(The task): Return exactly the lines of the entries that start at the line containing "You are a GUI" and continue to the last line. Omit the pictures.

(Saved entries)
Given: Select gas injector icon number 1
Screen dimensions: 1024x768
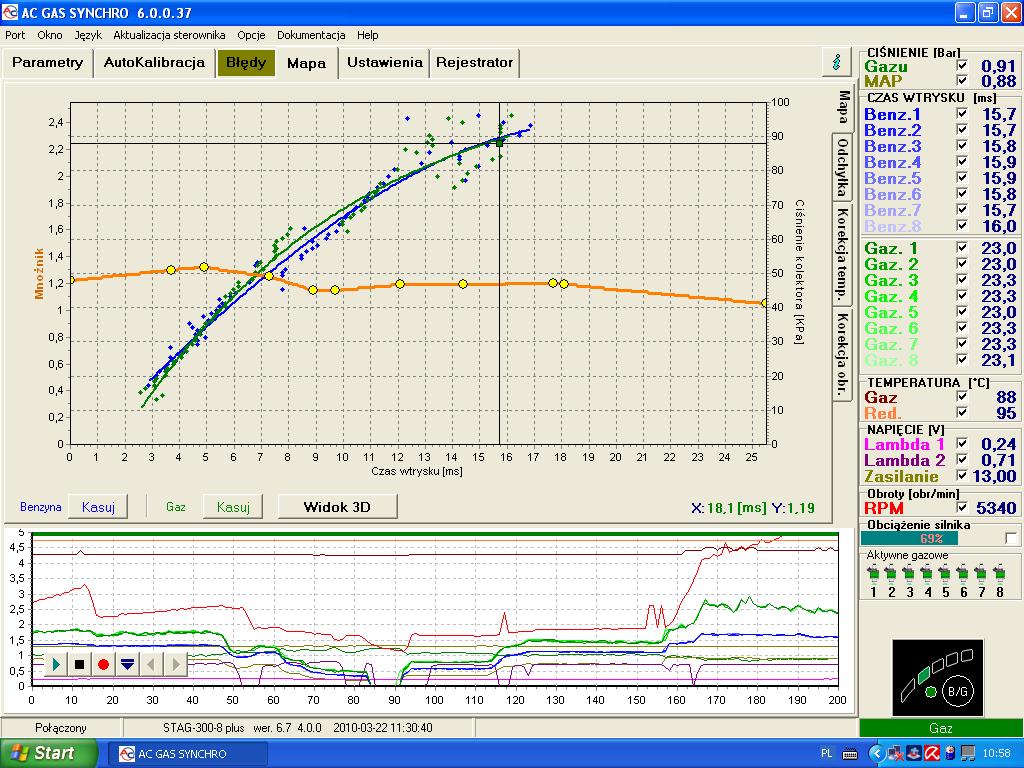Looking at the screenshot, I should pyautogui.click(x=873, y=574).
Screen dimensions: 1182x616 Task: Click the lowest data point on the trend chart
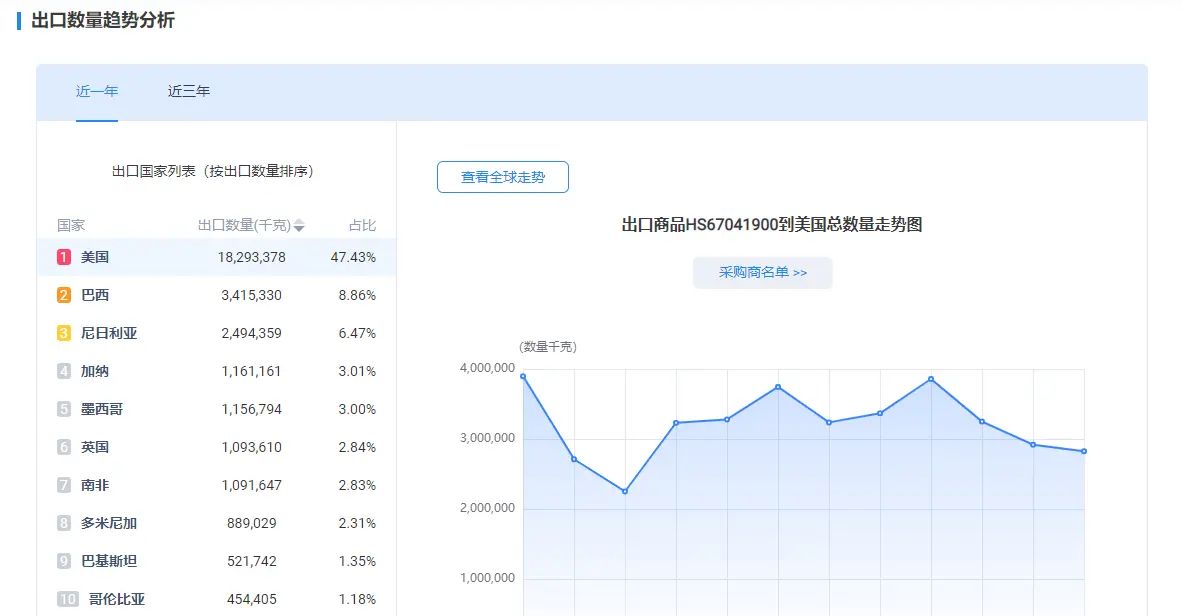click(624, 491)
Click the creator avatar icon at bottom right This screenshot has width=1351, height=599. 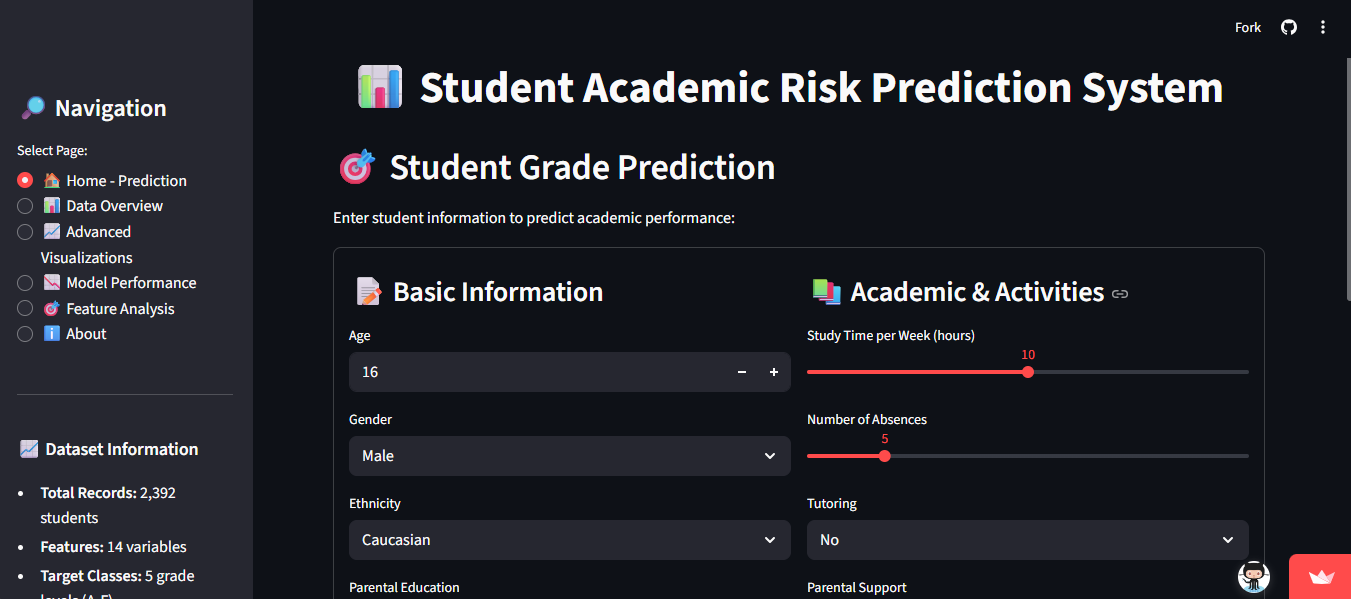point(1254,576)
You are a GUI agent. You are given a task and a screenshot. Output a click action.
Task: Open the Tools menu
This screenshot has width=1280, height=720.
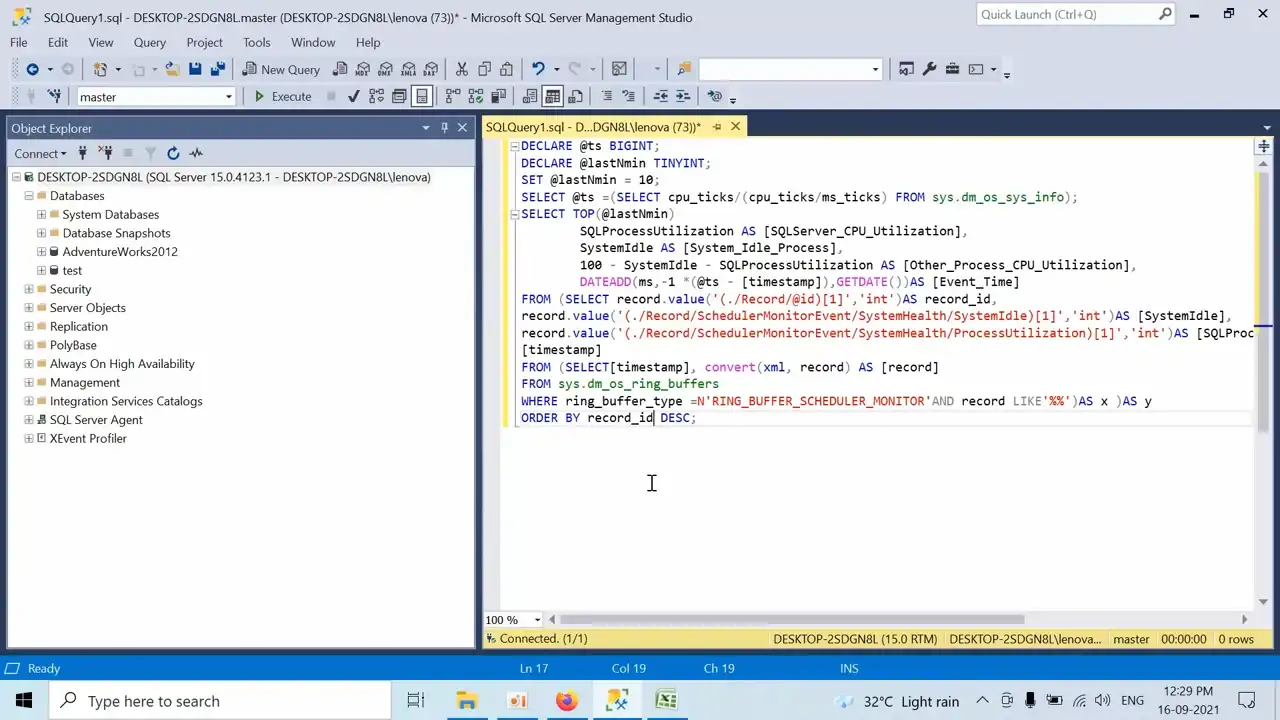point(256,42)
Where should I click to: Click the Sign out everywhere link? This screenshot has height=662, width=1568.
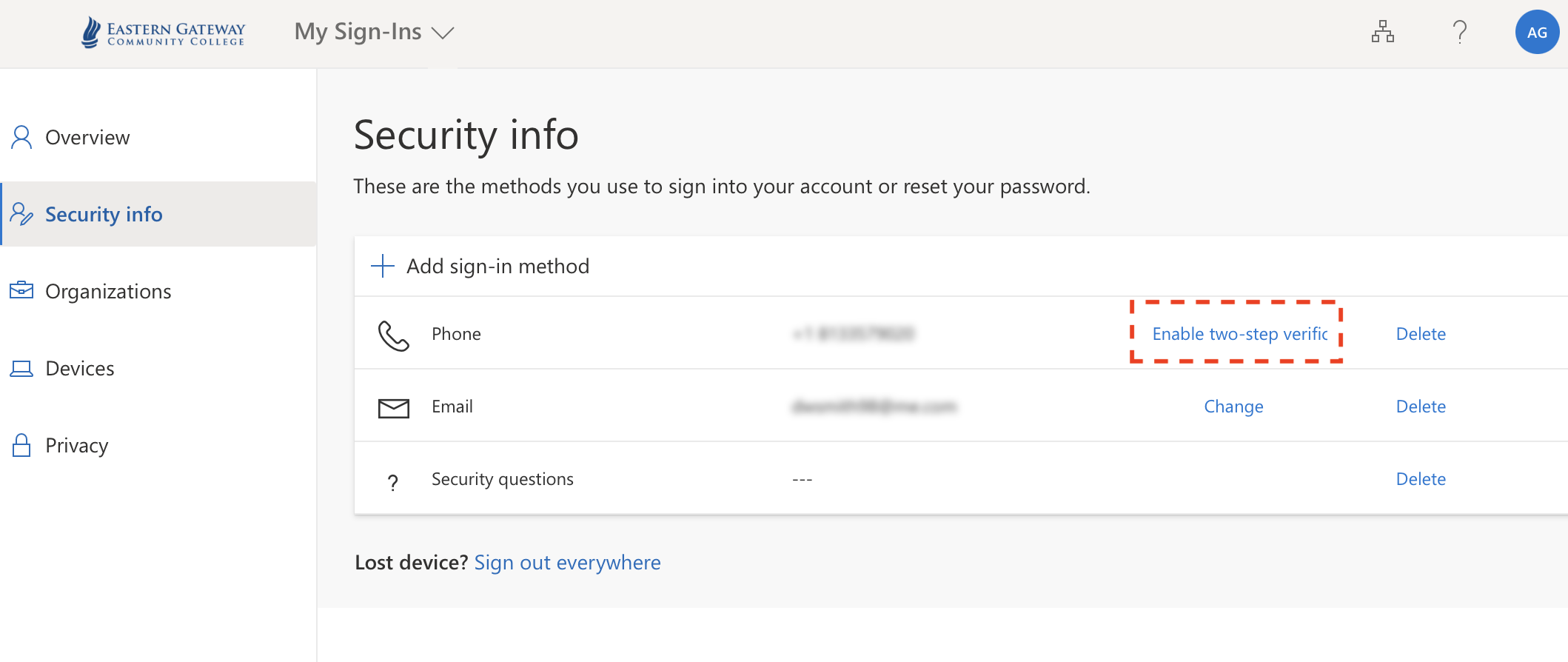click(567, 563)
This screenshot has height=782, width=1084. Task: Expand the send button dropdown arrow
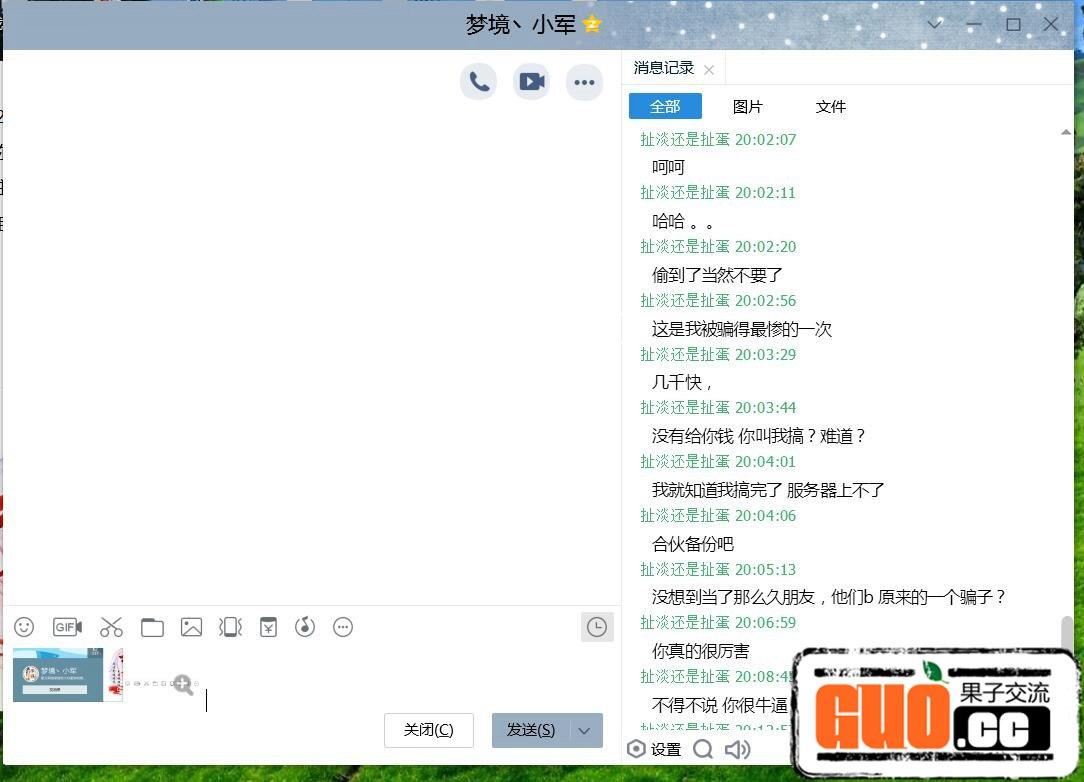(585, 731)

(Solved problem):
You are a GUI agent. You are given a task and a screenshot. Output a click action.
Task: Open the Tools menu
This screenshot has width=1280, height=720.
point(256,42)
Where should I click to: Click the Sign out everywhere link? This screenshot has height=662, width=1568.
click(567, 563)
This screenshot has height=782, width=1084. Task: Expand the send button dropdown arrow
(585, 731)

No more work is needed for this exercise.